Panoramic view of Paolo di Paolo's office.
Panoramic view of Paolo di Paolo’s office.Stefan Giftthaler

Di Paolo’s work is known for its oscillation between his delicate gaze and the powerful gravity of the people he depicted, among them Oriana Fallaci, René Clair, Giorgio De Chirico, Ezra Pound, Marcello Mastroianni and Anna Magnani. He also documented the almost hidden rituals of ancient Roman nobility, such as Princess Pallavicini’s going out ball, where he was the only photographer allowed to enter, as well as political moments such as the funeral of Palmiro Togliatti, general secretary. of the Italian Communist Party.

Italy was already experiencing the first detonations of the economic boom that modernized the nation in the sixties and the accompanying social tensions that unfolded from north to south. Di Paolo deeply felt the fractures and sought to represent them. He went to photograph the inauguration of the Autopista del Sol, the great “highway of the sun”, a daring infrastructure supposed to unite the country and move it forward; di Paolo climbed to the top of a hill and, from behind, captured a poor family living in a shack watching the first car speed through olive trees and fields, leaving them behind.

As a student, di Paolo wanted to be a professor of philosophy, until, on the eve of his university graduation, he stumbled across a Leica III C in a store window. It is perhaps this intellectual focus that explains his concern for ethics at least as much as aesthetics in his work. The dawn of celebrity culture, he says, made him and his colleagues “ashamed to take to the streets with the camera around their necks.”
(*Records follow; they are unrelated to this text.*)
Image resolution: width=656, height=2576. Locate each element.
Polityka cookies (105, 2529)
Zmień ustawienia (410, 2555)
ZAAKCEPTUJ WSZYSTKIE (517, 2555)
Paolo di Paolo's hands hold his camera.
Paolo di Paolo’s hands hold his camera.Stefan Giftthaler

“The paparazzi thing was a phenomenon fueled by Fellini,” says di Paolo, adding that the glamorous word of The good life Never existed. “He invented a whole world in his films, far from being… a Rome he didn’t know.”

Di Paolo started his photography career with four or five friends who wanted to express themselves artistically in one way or another, he recalls. “We come from different experiences. We had a huge will, because we came from the end of the war. We weren’t unhappy because we didn’t know what happiness was. But suddenly we discovered the ability to dream and make dreams come true,” he explains.
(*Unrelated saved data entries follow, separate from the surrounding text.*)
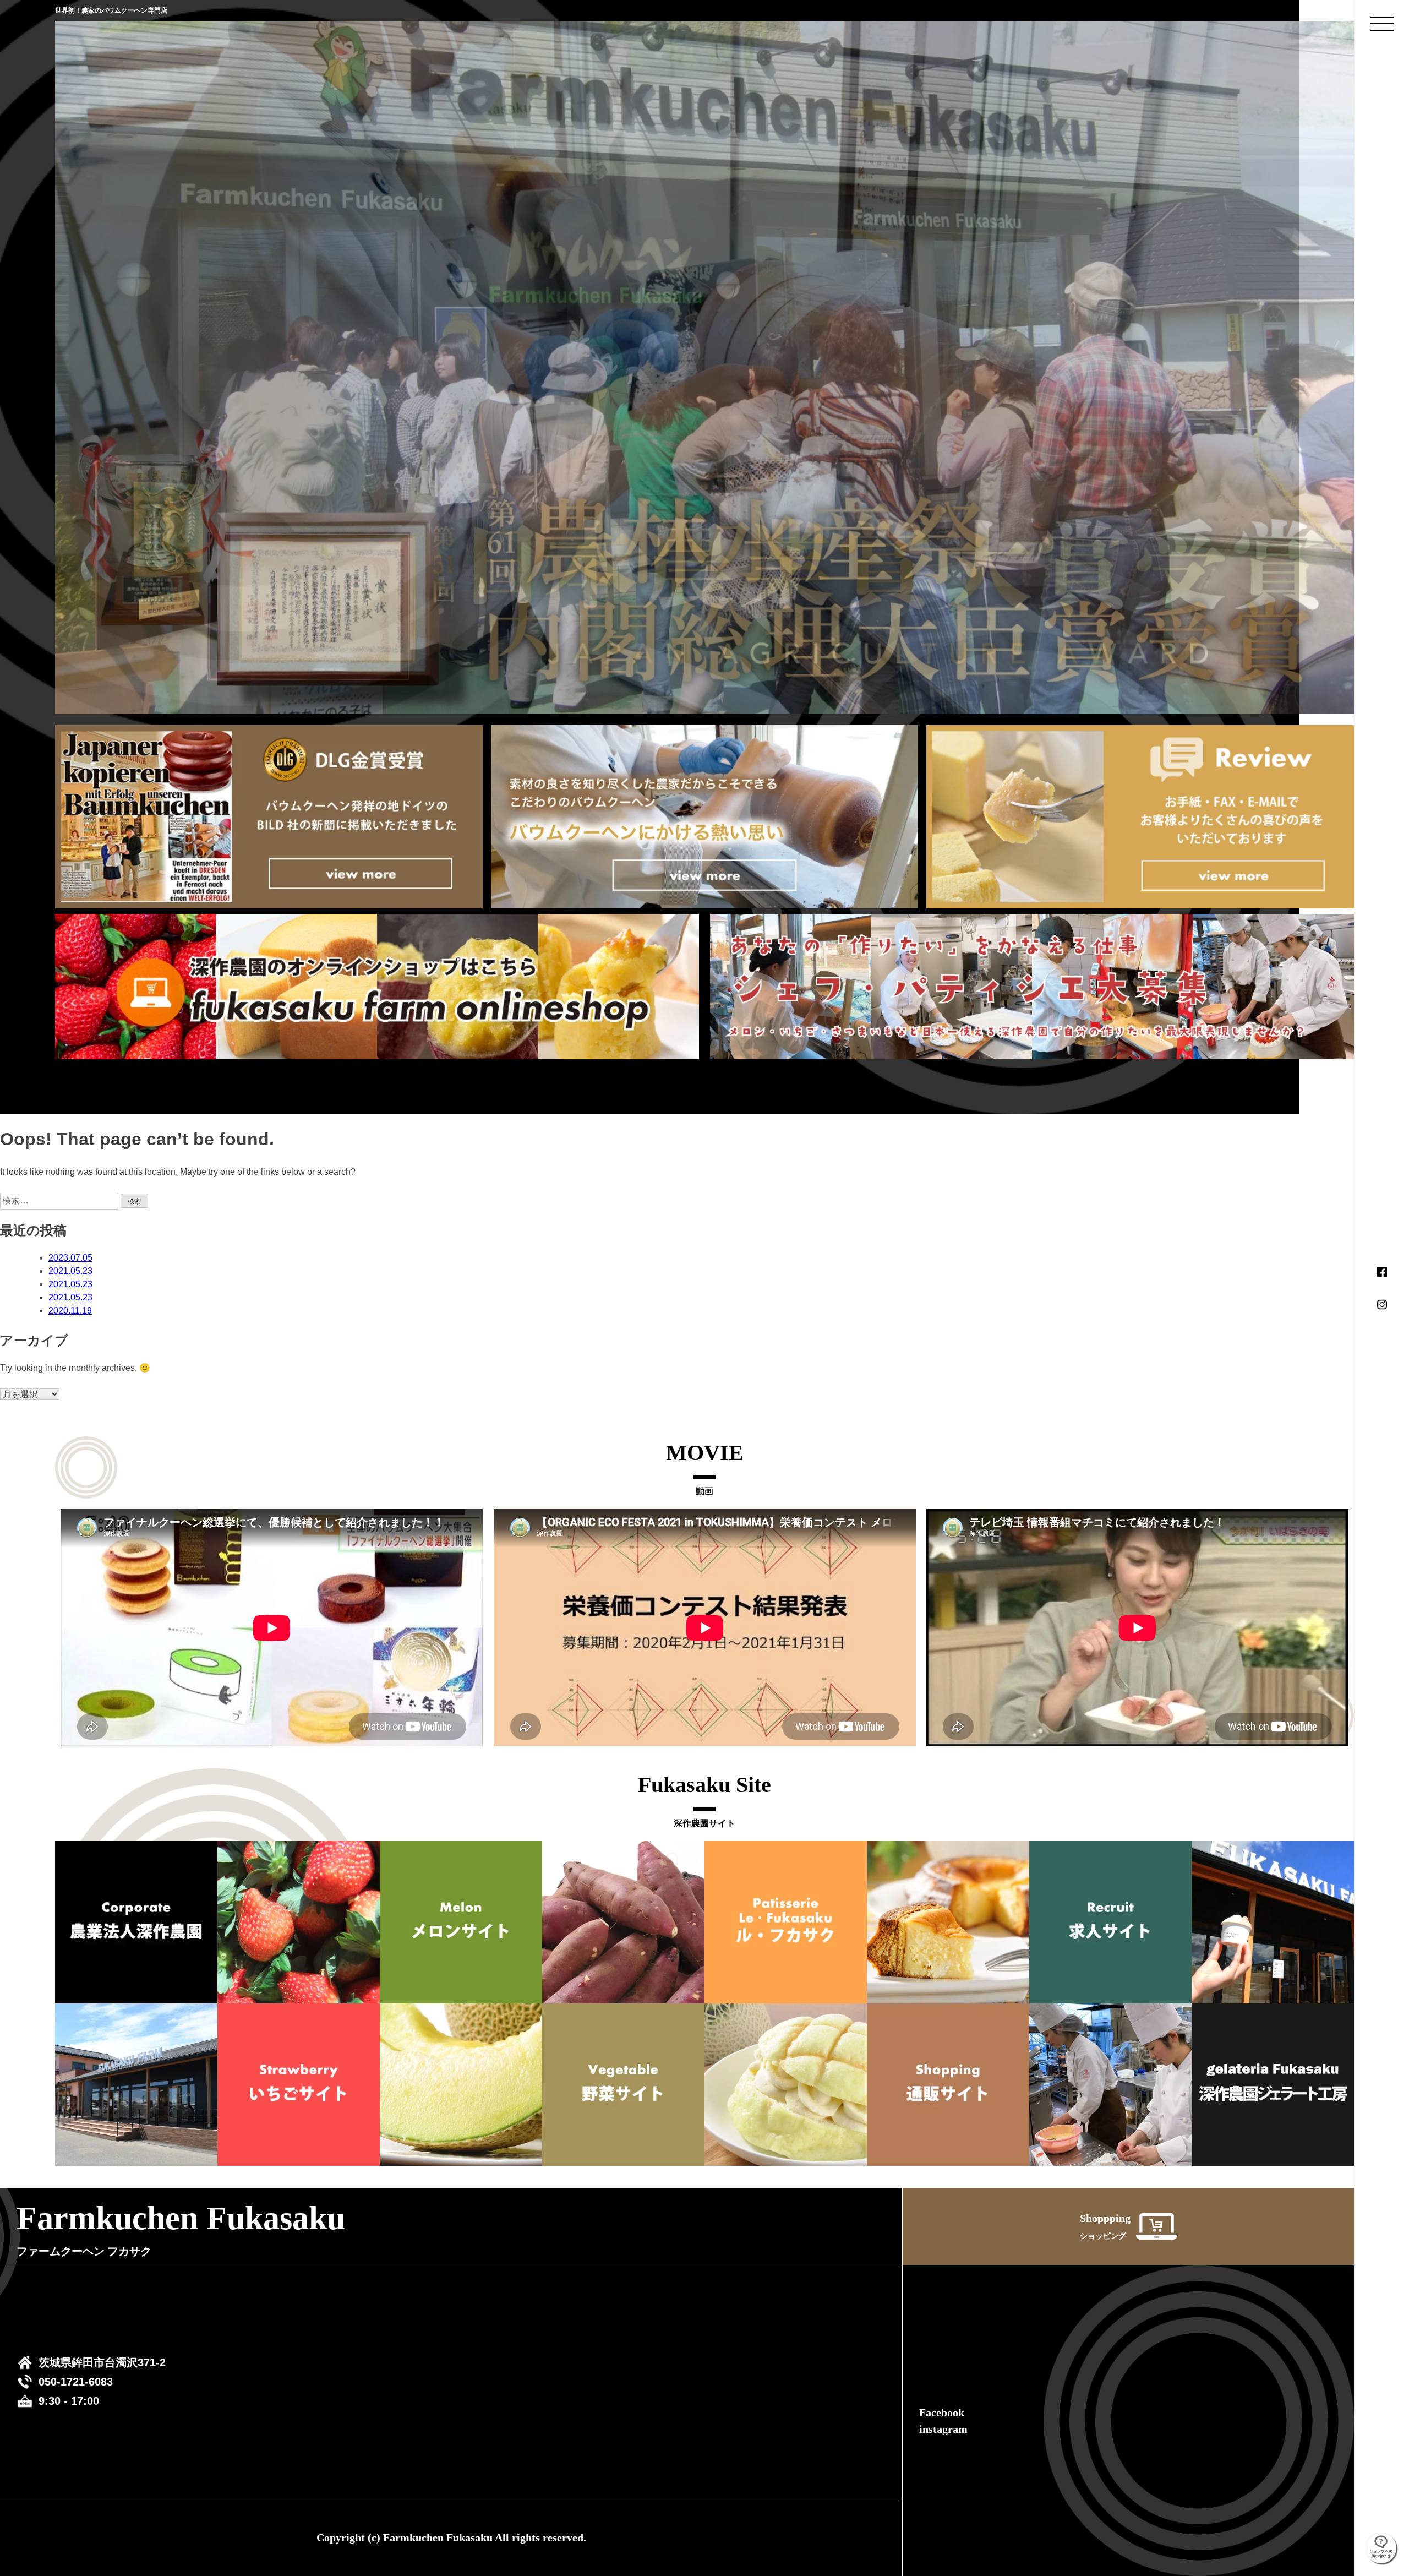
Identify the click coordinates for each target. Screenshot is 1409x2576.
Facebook (941, 2412)
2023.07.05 (70, 1257)
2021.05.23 (70, 1271)
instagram (943, 2429)
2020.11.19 (70, 1310)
Books and photographs in a corner of Paolo di Paolo's office.
Books and photographs in a corner of Paolo di Paolo’s office.Stefan Giftthaler

They wanted the truth, an ethic that gave di Paolo extraordinary access to people like Pier Paolo Pasoloni, who was a young writer and poet when di Paolo accompanied him one summer for a photo essay titled The long sand road. The two spent half the trip in silence, driving in the photographer’s MG convertible. The friendship led the filmmaker to open his doors to di Paolo to shoot films on future projects, such as The Gospel According to Saint Matthew.

Silvia, her daughter, remembers that “we have never seen stars” like that in family life. Even she didn’t know exactly what her father had done until she found the stash of prints and negatives in the attic.